Contact form payload:

[DataContract]
public class ContactForm
{
    [DataMember(Name = "name")]
    [Required, MaxLength(50)]
    public required string Name { get; set; }

    [DataMember(Name = "email")]
    [Required, EmailAddress, DataType(DataType.EmailAddress)]
    [MaxLength(50)]
    [RegularExpression(RegularExpressions.EmailCharacters)]
    public required string Email { get; set; }

    [DataMember(Name = "comment")]
    [MaxLength(200)]
    public string? Comment { get; set; }

    [DataMember(Name = "domain")]
    [Required, MaxLength(50)]
    public required string Domain { get; set; }
}

Here I used data annotations to validate the payload automatically when ASP.NET Core binds it.

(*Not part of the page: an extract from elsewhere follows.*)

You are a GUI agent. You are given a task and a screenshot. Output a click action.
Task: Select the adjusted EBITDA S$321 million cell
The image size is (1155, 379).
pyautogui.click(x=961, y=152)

Implementing the Webhook Endpoint

Now let’s create an API controller to receive the form submissions.

[ApiController]
[Route("api/form")]
public class FormController(ILogger<FormController> logger, IFormService formService) : ControllerBase
{
    private readonly ILogger<FormController> logger = logger;
    private readonly IFormService formService = formService;

    private static readonly string[] RequiredHeaders =
    [
        "Date",
        "X-Forwarded-For",
        "User-Agent",
        "Referer",
        "X-FormId",
        "X-FormName"
    ];

    [HttpPost]
    [Route("contactform")]
    public async Task<IActionResult> Contact([FromBody] ContactForm payload)
    {
        var formRequestHeaders = GetFormRequestHeaders(HttpContext);
        if (formRequestHeaders == null)
        {
            return BadRequest(ModelState);
        }

        if (!ModelState.IsValid)
        {
            logger.LogError("Invalid model state for Generic form submission.");
            return BadRequest(ModelState);
        }

        await formService.SaveFormAsync(formRequestHeaders, payload);

        logger.LogInformation("Generic form: Name {Name} in Email {Email}", payload.Name, payload.Email);
        return Ok("Form received successfully.");
    }

    private FormRequestHeaders? GetFormRequestHeaders(HttpContext context)
    {
        var headers = context.Request.Headers;
        var missing = new List<string>();

        var formHeaders = new FormRequestHeaders();
        foreach (var h in RequiredHeaders)
        {
            string value = headers.TryGetValue(h, out var v) && !string.IsNullOrWhiteSpace(v)
                ? v.ToString()
                : string.Empty;

            switch (h)
            {
                case "Date": formHeaders.Date = value; break;
                case "X-Forwarded-For": formHeaders.XForwardedFor = value; break;
                case "User-Agent": formHeaders.UserAgent = value; break;
                case "Referer": formHeaders.Referer = value; break;
                case "X-FormId": formHeaders.FormId = value; break;
                case "X-FormName": formHeaders.FormName = value; break;
            }

            if (string.IsNullOrWhiteSpace(value))
                missing.Add(h);
        }

        if (missing.Count > 0)
        {
            logger.LogWarning("Missing required headers: {Headers}", string.Join(", ", missing));
            return null;
        }

        return formHeaders;
    }
}

A few important details:

  • The [ApiController] attribute automatically validates the model based on data annotations.
  • I check headers explicitly, since they aren’t model-bound.
  • IFormService is just an abstraction to save or process the form data — you could persist to a database, forward to another API, or log it.

Testing the Webhook

To test, you can use a tool like Postman or cURL to simulate the request.

Example cURL command:

curl -X POST https://localhost:5001/api/form/contactform 
  -H "Content-Type: application/json" 
  -H "Date: Thu, 21 Aug 2025 12:34:56 GMT" 
  -H "X-Forwarded-For: 192.168.0.1" 
  -H "User-Agent: Mozilla/5.0" 
  -H "Referer: https://localhost" 
  -H "X-FormId: someguid-region" 
  -H "X-FormName: Contact Form" 
  -d '{"name":"Jorge","email":"jorge@test.com","comment":"Hello!","domain":"forms.sitecorecloud.io"}'

If everything works, you should see:

Form received successfully.

Wrapping Up

With this setup, your ASP.NET Core application can securely receive and process Sitecore Cloud Form submissions.

You can extend this further by:

  • Adding authentication (e.g., API key validation).
  • Logging submissions to a database.
  • Forwarding data to a CRM or marketing automation tool.
  • Building analytics dashboards for form usage.